Middle East: The hope
| TEL AVIV
A little house is going up in the heart of the flowering Galilee, its mud packed and patted by the hands of Arab and Israeli teenagers working side by side.
The "House of Earth" at the Givat Haviva center is being fabricated entirely from local soil. "Land is the source of the conflict," says Mike Flax, an American who directs program development, "so earth also can be the source of the solution." It may not be the most beautiful building in Israel, but it is certainly among the most symbolic.
Out of the ugly limelight, there remain scattered Jews and Arabs who stubbornly decline to follow a script of mayhem. They are not politicians, not society's elite. But doggedly, they plug on with unsung dedication.
Media around the globe bombard the world with images of Arab homes devastated by Israeli tanks and blood-stained halls in Israel demolished by Palestinian killers. No one has thought the solitary earth house built of love worthy of even passing mention. Nor do Givat Haviva's other grass-roots coexistence programs draw much media attention, even though the center won UNESCO's 2001 Prize for Peace Education.
At the start of the intifada 18 months ago, Givat Haviva staffers despaired that the achievements of a generation might be erased overnight. But the center has continued to bring Israeli Arabs and Jews together, from small children to educated professionals. Jewish and Arab social workers consult to raise professional effectiveness and design common programs. In the photography workshop "Through Another's Eyes," teens visited each other's unfamiliar homes to snap photos of their counterparts' families.
"We aren't lowering our profile, because we are sure we are right," says Mr. Flax. "Although when you think of what's going on, it's amazing people even show up."
On Israel's seacoast, Arab and Jewish 10-year-olds play tennis together four times a week, as they have for the past 2-1/2 years. "They fight about what kids always argue over was the ball in or was it out?" coach Dani Meder says.
Buoyed by its success, the Israel Tennis Center has just launched a project for 8-year-olds, mixing Jewish kibbutz children with those of a nearby Arab village.
IN hospitals, "Palestinians and Israelis work arm in arm," report Jewish oncologist Nathan Cherny and Arab surgeon Maher Deeb of Jerusalem's Shaare Zedek Medical Center.

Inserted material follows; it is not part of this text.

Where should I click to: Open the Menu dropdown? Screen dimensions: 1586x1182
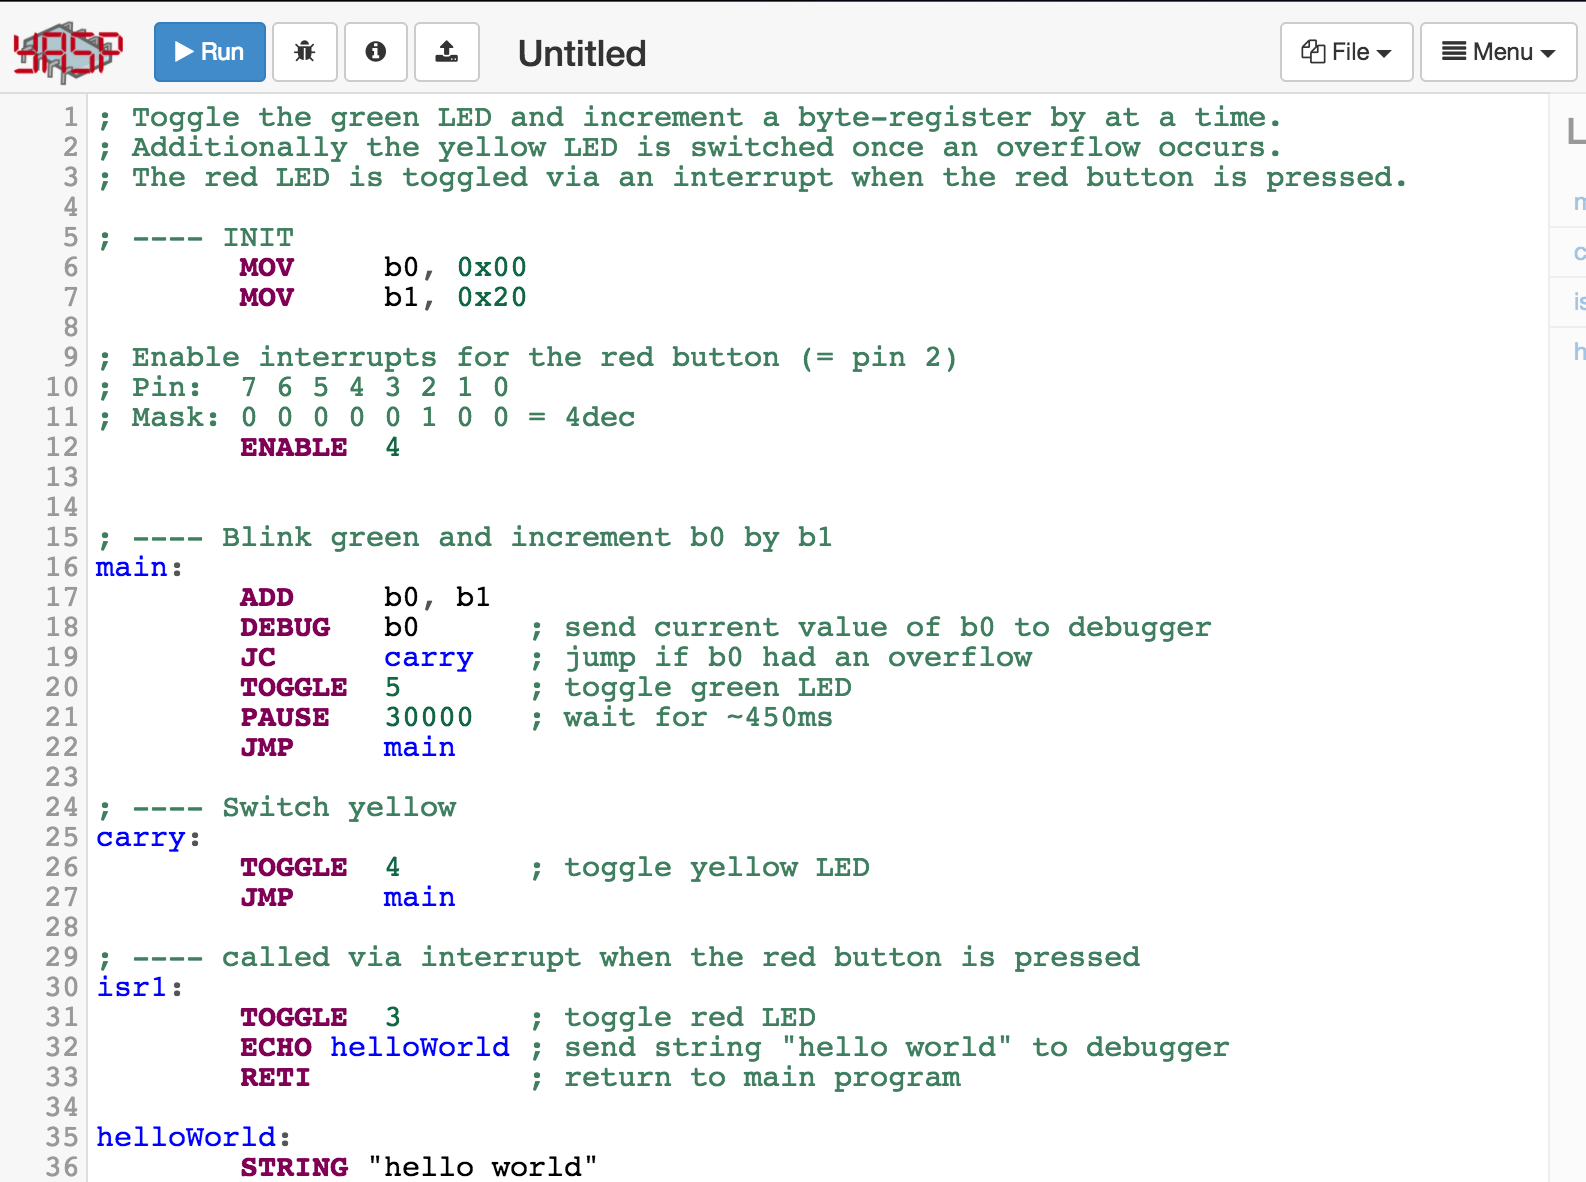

"Palestinian physicians help to save the lives of Israelis shattered by suicide bombs. Israeli physicians struggle with the military authorities to attain travel permits for Palestinian patients so they can continue to receive cancer care that is unavailable in the West Bank or Gaza."
These doctors insist that "care is the same for Palestinian or Israeli.... In the microcosm of our hospital, this is not an exception, it is the norm."
For 10 years, the Seeds of Peace organization has been bringing Palestinian and Israeli teens together at its summer camp in Maine to prove that human beings can find a way to live together when they interact on equal terms.
Seeds' alumni continue contact back home. In Haifa, 40 of them met biweekly all year to perform community service and keep up their dialogue. But the Seeds of Peace activities came to a halt early this month when the organization concluded the situation was too dangerous for the teens' safety. US employees have temporarily left the country, but work continues to gather participants for the summer season in Maine. American staffer Ned Lazarus hopes to resume local activities soon: "The kids keep writing me e-mails saying, 'When are you coming back?' "
"Once a Seed, always a Seed," is the organization's motto. Perhaps today the Seeds of Peacers must mimic their namesakes in nature, and bide their time in frozen ground until a thaw allows them to push their way toward the sun. Then they can rejoin the other courageous Arabs and Jews, determined to march to the drum of their convictions.
Helen Schary Motro is an American lawyer and columnist living in Israel.